**Your goal**. Copy the data below, substituting "Where do I click to:" for every occurrence of "Where should I click to:" and keeping everything else the same.
--------------------------------------------------
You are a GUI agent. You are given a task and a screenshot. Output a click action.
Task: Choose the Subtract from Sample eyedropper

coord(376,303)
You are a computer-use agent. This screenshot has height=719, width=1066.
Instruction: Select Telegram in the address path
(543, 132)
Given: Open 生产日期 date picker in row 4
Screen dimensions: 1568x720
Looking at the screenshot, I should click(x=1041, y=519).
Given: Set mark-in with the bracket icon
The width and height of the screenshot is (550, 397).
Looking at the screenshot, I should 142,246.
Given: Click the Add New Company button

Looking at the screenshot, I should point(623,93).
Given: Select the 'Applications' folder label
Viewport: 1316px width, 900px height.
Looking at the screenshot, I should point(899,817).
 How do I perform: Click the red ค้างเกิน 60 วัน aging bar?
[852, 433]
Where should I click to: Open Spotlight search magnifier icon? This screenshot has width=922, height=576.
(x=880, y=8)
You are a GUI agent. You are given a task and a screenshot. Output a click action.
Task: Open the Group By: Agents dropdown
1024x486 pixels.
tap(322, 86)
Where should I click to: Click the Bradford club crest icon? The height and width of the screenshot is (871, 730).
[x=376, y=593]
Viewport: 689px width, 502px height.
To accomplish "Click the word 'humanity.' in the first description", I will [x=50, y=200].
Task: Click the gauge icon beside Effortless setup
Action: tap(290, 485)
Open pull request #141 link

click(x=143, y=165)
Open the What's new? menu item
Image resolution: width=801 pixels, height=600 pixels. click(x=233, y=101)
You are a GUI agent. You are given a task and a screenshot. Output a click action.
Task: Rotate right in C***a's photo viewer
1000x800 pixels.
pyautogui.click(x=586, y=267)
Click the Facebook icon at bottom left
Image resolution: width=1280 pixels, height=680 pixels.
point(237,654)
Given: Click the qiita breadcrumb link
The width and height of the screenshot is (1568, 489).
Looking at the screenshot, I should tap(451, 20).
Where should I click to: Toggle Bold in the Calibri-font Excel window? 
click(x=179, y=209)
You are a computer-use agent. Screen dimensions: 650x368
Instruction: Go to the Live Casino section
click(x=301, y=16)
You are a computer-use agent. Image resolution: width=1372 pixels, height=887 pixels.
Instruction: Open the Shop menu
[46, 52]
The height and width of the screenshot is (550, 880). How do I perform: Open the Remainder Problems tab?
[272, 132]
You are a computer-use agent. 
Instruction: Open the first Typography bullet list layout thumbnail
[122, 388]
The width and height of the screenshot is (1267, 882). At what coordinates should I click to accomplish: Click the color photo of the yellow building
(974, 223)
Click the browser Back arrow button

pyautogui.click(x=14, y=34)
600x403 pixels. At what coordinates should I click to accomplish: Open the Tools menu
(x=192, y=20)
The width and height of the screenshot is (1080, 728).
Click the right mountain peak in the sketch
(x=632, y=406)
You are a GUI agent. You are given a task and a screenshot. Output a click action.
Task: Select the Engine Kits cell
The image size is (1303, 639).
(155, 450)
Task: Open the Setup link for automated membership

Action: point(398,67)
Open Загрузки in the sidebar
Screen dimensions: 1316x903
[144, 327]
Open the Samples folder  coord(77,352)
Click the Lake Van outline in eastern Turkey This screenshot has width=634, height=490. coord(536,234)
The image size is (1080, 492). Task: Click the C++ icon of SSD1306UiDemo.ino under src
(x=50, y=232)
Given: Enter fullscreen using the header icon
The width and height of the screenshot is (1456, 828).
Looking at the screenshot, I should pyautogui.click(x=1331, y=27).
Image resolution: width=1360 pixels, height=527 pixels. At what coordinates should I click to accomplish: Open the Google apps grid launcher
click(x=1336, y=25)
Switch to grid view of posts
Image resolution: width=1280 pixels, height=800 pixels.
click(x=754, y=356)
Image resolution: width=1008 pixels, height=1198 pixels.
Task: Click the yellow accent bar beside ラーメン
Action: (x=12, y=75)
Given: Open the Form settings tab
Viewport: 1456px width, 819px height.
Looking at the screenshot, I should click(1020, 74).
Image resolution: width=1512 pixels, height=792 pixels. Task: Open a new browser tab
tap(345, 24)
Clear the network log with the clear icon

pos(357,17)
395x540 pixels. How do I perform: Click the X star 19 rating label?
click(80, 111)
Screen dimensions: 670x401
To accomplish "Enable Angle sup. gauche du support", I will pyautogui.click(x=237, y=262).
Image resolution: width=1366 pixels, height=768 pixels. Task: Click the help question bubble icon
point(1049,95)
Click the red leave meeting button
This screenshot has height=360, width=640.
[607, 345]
--------------------------------------------------
**Correct result**.
You are a GUI agent. You are given a task and a screenshot. Output a click action.
Task: Choose the Subtract from Sample eyedropper

coord(376,303)
You are a computer-use agent. This screenshot has height=719, width=1066.
Instruction: Select Telegram in the address path
(543, 132)
Given: Open 生产日期 date picker in row 4
Screen dimensions: 1568x720
Looking at the screenshot, I should click(x=1041, y=519).
Given: Set mark-in with the bracket icon
The width and height of the screenshot is (550, 397).
Looking at the screenshot, I should 142,246.
Given: Click the Add New Company button

Looking at the screenshot, I should point(623,93).
Given: Select the 'Applications' folder label
Viewport: 1316px width, 900px height.
Looking at the screenshot, I should point(899,817).
 How do I perform: Click the red ค้างเกิน 60 วัน aging bar?
[852, 433]
Where do I click to: Open Spotlight search magnifier icon? This screenshot has width=922, height=576.
(x=880, y=8)
You are a GUI agent. You are given a task and a screenshot. Output a click action.
Task: Open the Group By: Agents dropdown
1024x486 pixels.
tap(322, 86)
Where do I click to: Click the Bradford club crest icon? The height and width of the screenshot is (871, 730).
[x=376, y=593]
Viewport: 689px width, 502px height.
To accomplish "Click the word 'humanity.' in the first description", I will [x=50, y=200].
Task: Click the gauge icon beside Effortless setup
Action: tap(290, 485)
Open pull request #141 link

click(x=143, y=165)
Open the What's new? menu item
Image resolution: width=801 pixels, height=600 pixels. click(x=233, y=101)
You are a GUI agent. You are given a task and a screenshot. Output a click action.
Task: Rotate right in C***a's photo viewer
1000x800 pixels.
pyautogui.click(x=586, y=267)
Click the Facebook icon at bottom left
Image resolution: width=1280 pixels, height=680 pixels.
point(237,654)
Given: Click the qiita breadcrumb link
The width and height of the screenshot is (1568, 489).
Looking at the screenshot, I should tap(451, 20).
Where do I click to: Toggle Bold in the Calibri-font Excel window? 
click(x=179, y=209)
You are a computer-use agent. Screen dimensions: 650x368
Instruction: Go to the Live Casino section
click(x=301, y=16)
You are a computer-use agent. Image resolution: width=1372 pixels, height=887 pixels.
Instruction: Open the Shop menu
[46, 52]
The height and width of the screenshot is (550, 880). How do I perform: Open the Remainder Problems tab?
[272, 132]
You are a computer-use agent. 
Instruction: Open the first Typography bullet list layout thumbnail
[122, 388]
The width and height of the screenshot is (1267, 882). At what coordinates should I click to accomplish: Click the color photo of the yellow building
(974, 223)
Click the browser Back arrow button

pyautogui.click(x=14, y=34)
600x403 pixels. At what coordinates should I click to accomplish: Open the Tools menu
(x=192, y=20)
The width and height of the screenshot is (1080, 728).
Click the right mountain peak in the sketch
(x=632, y=406)
You are a GUI agent. You are given a task and a screenshot. Output a click action.
Task: Select the Engine Kits cell
The image size is (1303, 639).
(155, 450)
Task: Open the Setup link for automated membership

Action: point(398,67)
Open Загрузки in the sidebar
Screen dimensions: 1316x903
[144, 327]
Open the Samples folder  coord(77,352)
Click the Lake Van outline in eastern Turkey This screenshot has width=634, height=490. coord(536,234)
The image size is (1080, 492). Task: Click the C++ icon of SSD1306UiDemo.ino under src
(x=50, y=232)
Given: Enter fullscreen using the header icon
The width and height of the screenshot is (1456, 828).
Looking at the screenshot, I should pyautogui.click(x=1331, y=27).
Image resolution: width=1360 pixels, height=527 pixels. At what coordinates should I click to accomplish: Open the Google apps grid launcher
click(x=1336, y=25)
Switch to grid view of posts
Image resolution: width=1280 pixels, height=800 pixels.
click(x=754, y=356)
Image resolution: width=1008 pixels, height=1198 pixels.
Task: Click the yellow accent bar beside ラーメン
Action: (x=12, y=75)
Given: Open the Form settings tab
Viewport: 1456px width, 819px height.
Looking at the screenshot, I should click(1020, 74).
Image resolution: width=1512 pixels, height=792 pixels. Task: Open a new browser tab
tap(345, 24)
Clear the network log with the clear icon

pos(357,17)
395x540 pixels. How do I perform: Click the X star 19 rating label?
click(80, 111)
Screen dimensions: 670x401
To accomplish "Enable Angle sup. gauche du support", I will pyautogui.click(x=237, y=262).
Image resolution: width=1366 pixels, height=768 pixels. Task: Click the help question bubble icon
point(1049,95)
Click the red leave meeting button
This screenshot has height=360, width=640.
[607, 345]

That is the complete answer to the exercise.